Monday, October 15, 2007

Problem solving with awk

"It seemed like a good idea at the time."
--Brian Kernighan

Nothing beats good old fashion awk when it comes to problem solving :-). Here is one such example:

[ircuser] is there any command or quick way to do like,say i have two strings, "tes**ng" and "lkmtide" . need to replace the '*' in the first string with the exact characters in the second string. so, "tes**ng" changes to "testing"
[ircuser] cmihai, here the issue is * is not fixed to two chars... it can be from one to len-2


# Author: Criveti Mihai, 2007.

# This program is free software.
# It comes without any warranty, to the extent permitted by applicable law.
# You can redistribute it and/or modify it under the terms of the
# Do What The Fuck You Want To Public License, Version 2
# as published by Sam Hocevar.
# See http://sam.zoy.org/wtfpl/COPYING for more details.

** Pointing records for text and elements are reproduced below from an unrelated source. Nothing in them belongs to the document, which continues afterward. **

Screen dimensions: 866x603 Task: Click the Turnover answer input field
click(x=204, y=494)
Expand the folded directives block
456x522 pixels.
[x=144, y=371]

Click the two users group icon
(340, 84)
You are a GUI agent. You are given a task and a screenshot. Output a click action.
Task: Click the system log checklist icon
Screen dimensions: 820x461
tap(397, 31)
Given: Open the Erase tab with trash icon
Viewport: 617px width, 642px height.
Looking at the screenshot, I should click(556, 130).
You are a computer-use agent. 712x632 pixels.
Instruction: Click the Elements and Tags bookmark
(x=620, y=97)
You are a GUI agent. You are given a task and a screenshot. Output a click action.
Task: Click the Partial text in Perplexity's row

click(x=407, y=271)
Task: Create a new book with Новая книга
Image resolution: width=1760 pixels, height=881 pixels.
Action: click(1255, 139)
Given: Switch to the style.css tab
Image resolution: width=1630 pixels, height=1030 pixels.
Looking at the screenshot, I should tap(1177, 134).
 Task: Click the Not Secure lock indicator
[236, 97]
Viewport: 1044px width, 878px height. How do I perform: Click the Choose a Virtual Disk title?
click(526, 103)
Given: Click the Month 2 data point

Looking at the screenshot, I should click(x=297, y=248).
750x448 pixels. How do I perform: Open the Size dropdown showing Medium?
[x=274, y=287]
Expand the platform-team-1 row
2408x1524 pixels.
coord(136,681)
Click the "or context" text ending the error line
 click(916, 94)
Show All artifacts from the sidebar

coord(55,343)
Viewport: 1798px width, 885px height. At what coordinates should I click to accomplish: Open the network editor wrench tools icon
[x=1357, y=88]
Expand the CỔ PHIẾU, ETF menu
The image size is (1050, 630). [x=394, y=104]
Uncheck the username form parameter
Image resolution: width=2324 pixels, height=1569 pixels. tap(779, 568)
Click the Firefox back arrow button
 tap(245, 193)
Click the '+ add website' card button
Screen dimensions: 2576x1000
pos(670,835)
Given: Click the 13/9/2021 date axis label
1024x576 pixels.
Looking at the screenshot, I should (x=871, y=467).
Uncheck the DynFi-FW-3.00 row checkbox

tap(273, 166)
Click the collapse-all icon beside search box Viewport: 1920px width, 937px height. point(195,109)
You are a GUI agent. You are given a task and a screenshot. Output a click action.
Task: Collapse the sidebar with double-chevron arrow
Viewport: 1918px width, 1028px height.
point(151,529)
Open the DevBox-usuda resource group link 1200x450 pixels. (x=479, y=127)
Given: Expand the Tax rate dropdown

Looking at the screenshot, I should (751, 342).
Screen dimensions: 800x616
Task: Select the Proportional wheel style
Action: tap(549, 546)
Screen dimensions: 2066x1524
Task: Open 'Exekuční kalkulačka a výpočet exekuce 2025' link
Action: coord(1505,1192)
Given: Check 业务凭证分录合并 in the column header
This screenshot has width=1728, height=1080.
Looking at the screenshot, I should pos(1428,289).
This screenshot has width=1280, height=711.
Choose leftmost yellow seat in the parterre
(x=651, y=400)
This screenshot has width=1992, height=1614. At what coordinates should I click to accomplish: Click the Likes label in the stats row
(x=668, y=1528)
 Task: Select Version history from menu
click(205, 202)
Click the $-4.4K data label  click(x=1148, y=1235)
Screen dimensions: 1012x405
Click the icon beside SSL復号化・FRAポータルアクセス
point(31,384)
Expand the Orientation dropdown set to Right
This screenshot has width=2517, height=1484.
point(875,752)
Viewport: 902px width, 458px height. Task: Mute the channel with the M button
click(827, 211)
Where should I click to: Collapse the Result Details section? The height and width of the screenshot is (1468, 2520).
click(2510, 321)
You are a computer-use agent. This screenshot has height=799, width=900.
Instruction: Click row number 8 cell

# Usage: cat file | awk -f change_stars_and_stuff.awk > output

BEGIN {
FS = " ";
}

{
string1 = $1;
string2 = $2;

do {
position = index( string1,"*");
finalstring = substr(string2,position,1);
sub(/\*/,finalstring,string1);
} while (position != 0)
}

{
print string1;
}



The input file would look something like this (from what I gather anyway):


cmihai@alap ~/scripts
$ cat file
tes**ng lkmtide
tes***g lkmtinaaa
testing lkmtide
abcdef* abcdefghijklmn


And now, let's take our little script for a test drive:

$ cat file | awk -f change_stars_and_stuff.awk
testing
testing
testing
abcdefg


Well, that did it :-). Good old fashion AWK to the rescue!

1 comments:

Unknown said...

Thanks a Lotssss buddy. This works great.